Immaginate cosa significa se un sistema come OpenAI, ma anche Google o appunto Facebook, che sta lanciando un nuovo social come “Threads”, con evidenti ambizioni editoriali, diventassero proprietari di grandi gruppi editoriali creando un loop fra la capacità di alimentazione e addestramento dei sistemi intelligenti e la loro gestione commerciale. 

grande fratello

Saremmo nei pressi  di quel totem del Grande Fratello che abbiamo forse troppo evocato e oggi ci viene concretamente incontro.

Per questo sarebbe forse opportuno che il mondo dell’informazione, attorno alle organizzazioni dei giornalisti anche la galassia degli operatori on line che galleggiano sul confine di un nuovo giornalismo digitale, cominciassero a farsi sentire magari chiedendo alle Authority anti trust un pronunciamento sulla liceità di convergenze fra proprietari di apparati e servizi basati sull’Intelligenza artificiale e imprese editoriali. Un tempo ci furono grandi mobilitazioni per scongiurare concentrazioni nel campo dei quotidiani nazionali o della pubblicità o infine della televisione, che permisero al mondo dell’informazione di essere protagonista e interlocutore principe della stagione delle libertà. 

nuova mappa

Si tratta di tracciare una nuova mappa dei diritti e delle autonomie.

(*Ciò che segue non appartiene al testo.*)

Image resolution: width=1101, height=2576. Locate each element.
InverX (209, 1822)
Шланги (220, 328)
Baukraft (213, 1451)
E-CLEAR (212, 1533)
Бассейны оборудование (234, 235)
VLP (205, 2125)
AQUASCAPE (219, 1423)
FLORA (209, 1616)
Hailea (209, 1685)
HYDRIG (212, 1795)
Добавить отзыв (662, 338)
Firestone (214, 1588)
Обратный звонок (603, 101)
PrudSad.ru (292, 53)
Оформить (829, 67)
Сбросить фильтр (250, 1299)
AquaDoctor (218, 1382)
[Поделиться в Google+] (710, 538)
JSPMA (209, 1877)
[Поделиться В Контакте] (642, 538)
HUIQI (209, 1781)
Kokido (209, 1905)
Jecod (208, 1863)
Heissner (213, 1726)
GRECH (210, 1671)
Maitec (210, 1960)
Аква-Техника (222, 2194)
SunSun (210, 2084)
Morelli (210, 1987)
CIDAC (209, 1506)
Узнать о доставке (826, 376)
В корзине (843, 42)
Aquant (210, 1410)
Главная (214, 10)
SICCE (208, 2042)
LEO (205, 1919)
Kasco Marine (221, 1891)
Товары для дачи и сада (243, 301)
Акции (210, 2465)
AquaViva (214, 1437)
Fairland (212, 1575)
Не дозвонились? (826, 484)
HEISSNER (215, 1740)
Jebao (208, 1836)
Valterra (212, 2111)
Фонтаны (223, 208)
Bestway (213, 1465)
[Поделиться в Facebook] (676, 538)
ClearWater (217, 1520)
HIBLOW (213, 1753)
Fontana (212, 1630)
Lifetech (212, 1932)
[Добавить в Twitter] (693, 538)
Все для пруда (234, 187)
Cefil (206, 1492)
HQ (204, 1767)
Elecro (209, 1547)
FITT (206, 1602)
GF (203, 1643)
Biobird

Centrale è oggi proprio la separazione fra fornitori di intelligenze e fruitori di soluzioni digitali, e vice versa dobbiamo distanziare i proprietari dei sistemi automatici dai contenuti che li addestrano. Le nuove proposte di normativa sia delle istituzioni europee sia perfino del governo americano presuppongono proprio un’alterità fra chi costruisce sistemi di grandi capacità di elaborazione e chi invece deve assicurare la trasparenza e condivisibilità del corredo semantico che sostiene le Intelligenze artificiali.

Siamo in un campo ancora più complesso e ampio di prima, quando riuscimmo a garantire una sufficiente articolazione e pluralismo fra le forze dell’informazione. Siamo in un campo in cui è l’idea stessa di ideazione e diffusione di contenuti che entra, come avrebbe detto Benjamin, nell’epoca della riproducibilità tecnica. Quali giornalisti, e quale democrazia per questa epoca?